DEFA14A

 

 

UNITED STATES

SECURITIES AND EXCHANGE COMMISSION

Washington, DC 20549

 

 

SCHEDULE 14A

(Rule 14A-101)

PROXY STATEMENT PURSUANT TO SECTION 14(a)

OF THE SECURITIES EXCHANGE ACT OF 1934

 

 

Filed by the Registrant  ☑                             Filed by a Party other than the Registrant  ☐

Check the appropriate box:

 

  Preliminary Proxy Statement
  Confidential, for Use of the Commission Only (as permitted by Rule 14a-6(e)(2))
  Definitive Proxy Statement
  Definitive Additional Materials
  Soliciting Material under § 240.14a-12

FLUIDIGM CORPORATION

(Name of Registrant as Specified in its Charter)

 

(Name of Person(s) Filing Proxy Statement, if other than the Registrant)

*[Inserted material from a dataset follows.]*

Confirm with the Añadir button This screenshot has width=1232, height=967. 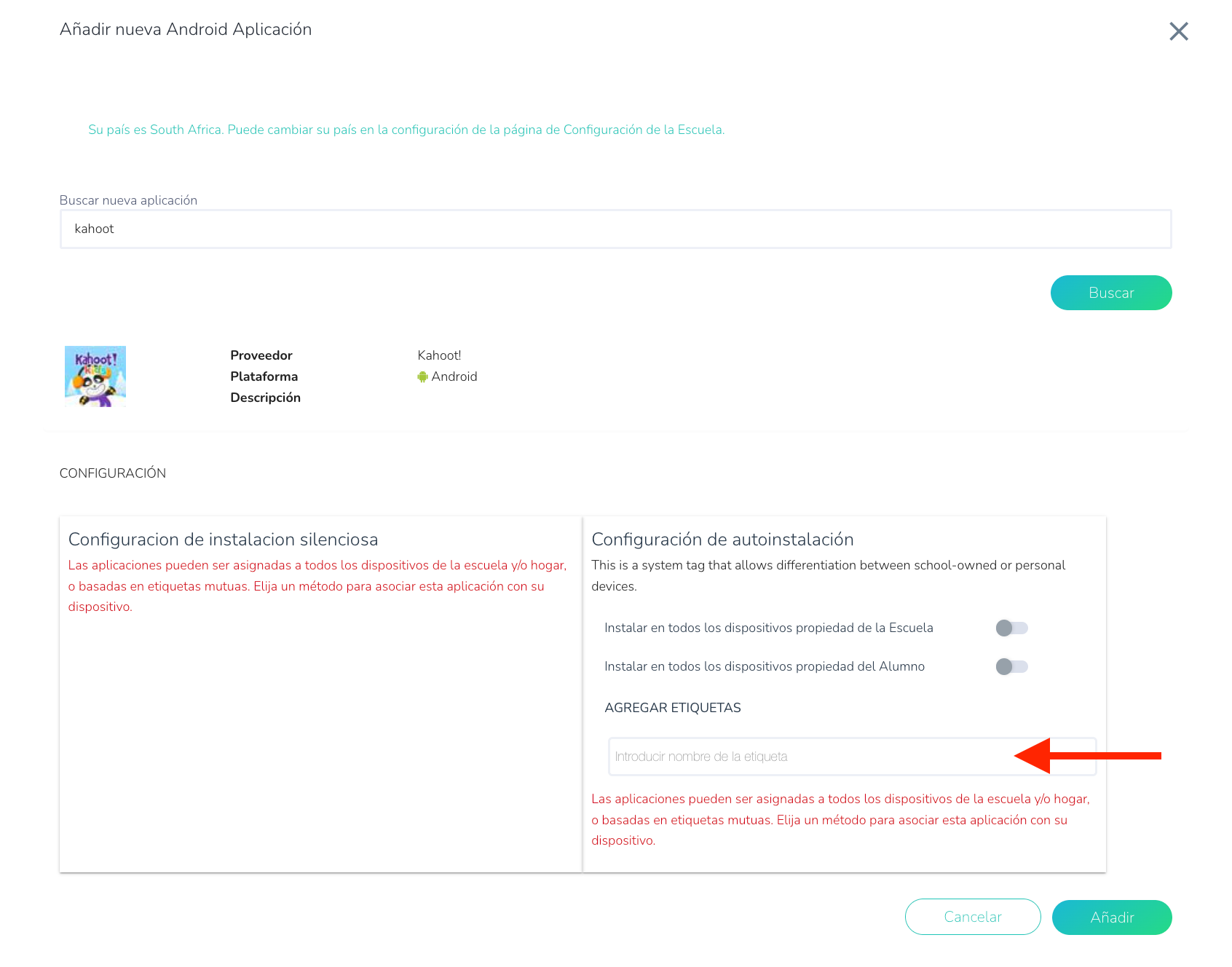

Payment of Filing Fee (Check all boxes that apply):

  No fee required.
  Fee paid previously with preliminary materials
  Fee computed on table in exhibit required by Item 25(b) per Exchange Act Rules 14a-6(i)(1) and 0-11

 

 

 


FLUIDIGM CORPORATION

2 Tower Place, Suite 2000

South San Francisco, California 94080

(650) 266-6000

March 22, 2022

PROXY SUPPLEMENT TO THE PROXY STATEMENT

FOR THE SPECIAL MEETING OF STOCKHOLDERS OF

FLUIDIGM CORPORATION

TO BE HELD ON FRIDAY, MARCH 25, 2022

This supplement, dated March 22, 2022 (which we refer to as this “supplement”), supplements the definitive proxy statement, dated February 24, 2022 (which we refer to as the “proxy statement”) filed by Fluidigm Corporation (which we refer to as “Fluidigm” or the “Company”). The proxy statement relates to the solicitation of proxies by Fluidigm’s Board of Directors (which we refer to as the “Fluidigm Board” or “Board”) for use at a special meeting of stockholders (which we refer to as the “special meeting”). The special meeting will be held at the Genesis SSF Performing Arts Center, located at 1 Tower Place, South San Francisco, California 94080 on March 25, 2022, at 9 a.m. local time.

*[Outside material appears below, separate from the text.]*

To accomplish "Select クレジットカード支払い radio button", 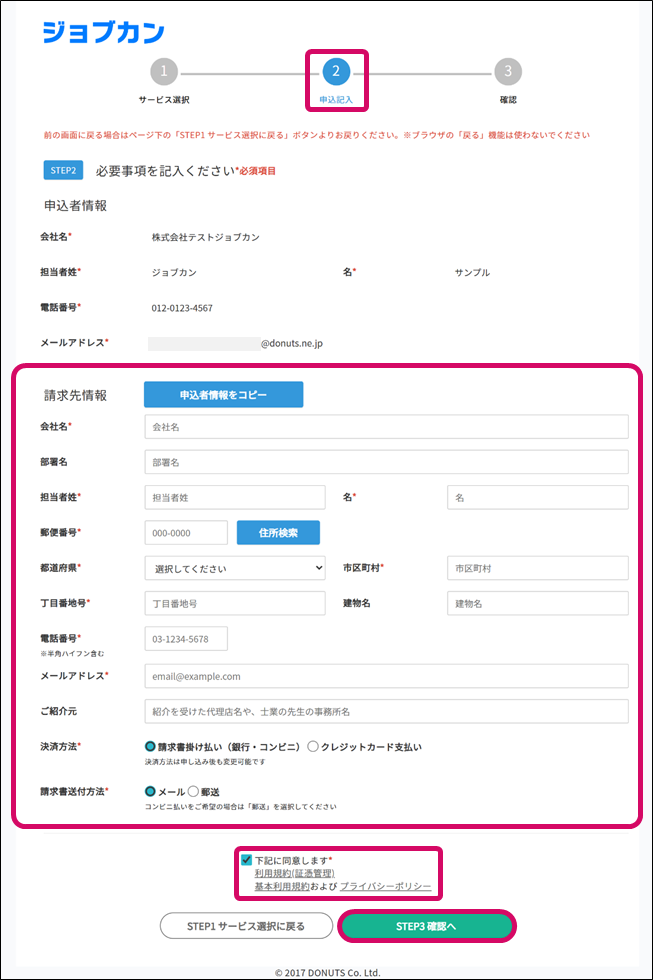I will (x=313, y=746).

The purpose of this supplement is to provide supplemental information concerning the special meeting and the matters to be considered at the special meeting. Except as described in this supplement, the information provided in the proxy statement continues to apply. If information in this supplement differs from or updates information contained in the proxy statement, then the information in this supplement is more current and supersedes the different information contained in the proxy statement. THIS SUPPLEMENT SHOULD BE READ IN CONJUNCTION WITH THE PROXY STATEMENT.

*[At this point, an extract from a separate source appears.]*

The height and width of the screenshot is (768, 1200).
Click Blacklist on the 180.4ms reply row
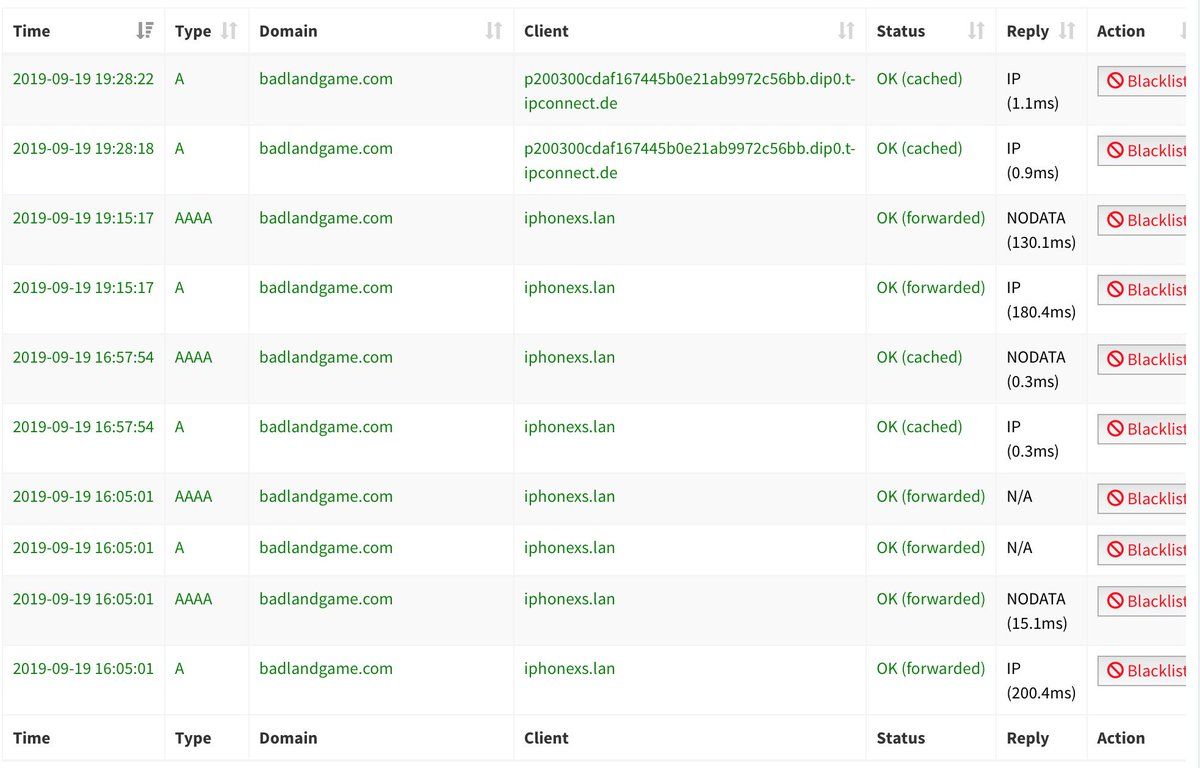click(1145, 290)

Terms used in this supplement that are not defined in this supplement have the meanings given to them in the proxy statement.

Supplemental Disclosures

On March 19, 2022, the Company received a communication from one of its stockholders concerning the possibility that an affiliate of a major investment bank may wish to lend the Company $125 million through a senior term loan, which loan would be an alternative to the Preferred Equity Financing. Any loan would be subject to a due diligence process, would require coordination with the Company’s other lenders (including Casdin and Viking), and would require negotiation and documentation. This communication was not accompanied by any written documentation regarding such loan or any evidence that the investment bank authorized the communication. The Company has never spoken with the investment bank about a term loan. In view of the non-specific and highly conditional nature of the communication concerning the term loan, the Board does not believe that it represents an actionable transaction. In the Board’s view (after consultation with its independent financial and legal advisors), the preliminary terms suggested by the stockholder as being available from the investment bank contained unfavorable financial terms including a high interest rate that were significantly inferior to those contained in the transactions with Casdin and Viking. Moreover, the Board does not believe that, in light of the Company’s current financial situation, assuming a large, additional debt burden is in the best interests of the Company or its stockholders. As discussed in the proxy statement, the Board approved the transactions with Casdin and Viking in part because they provided a significant capital infusion which will enable the Company to fund investments in organic and inorganic growth opportunities as well as optimize the Company’s cost structure. Finally, the Company has already begun to experience the loss of certain senior executives and employees, including our Chief Commercial Officer, and unlike the proposed transactions with Casdin and Viking, the preliminary term loan proposal did not address going-forward management considerations.

The Board continues to unanimously recommend that our stockholders vote “FOR” the approval of the Charter Amendment Proposal, “FOR” the approval of the Private Placement Issuance Proposal, and “FOR” the approval of the Adjournment Proposal.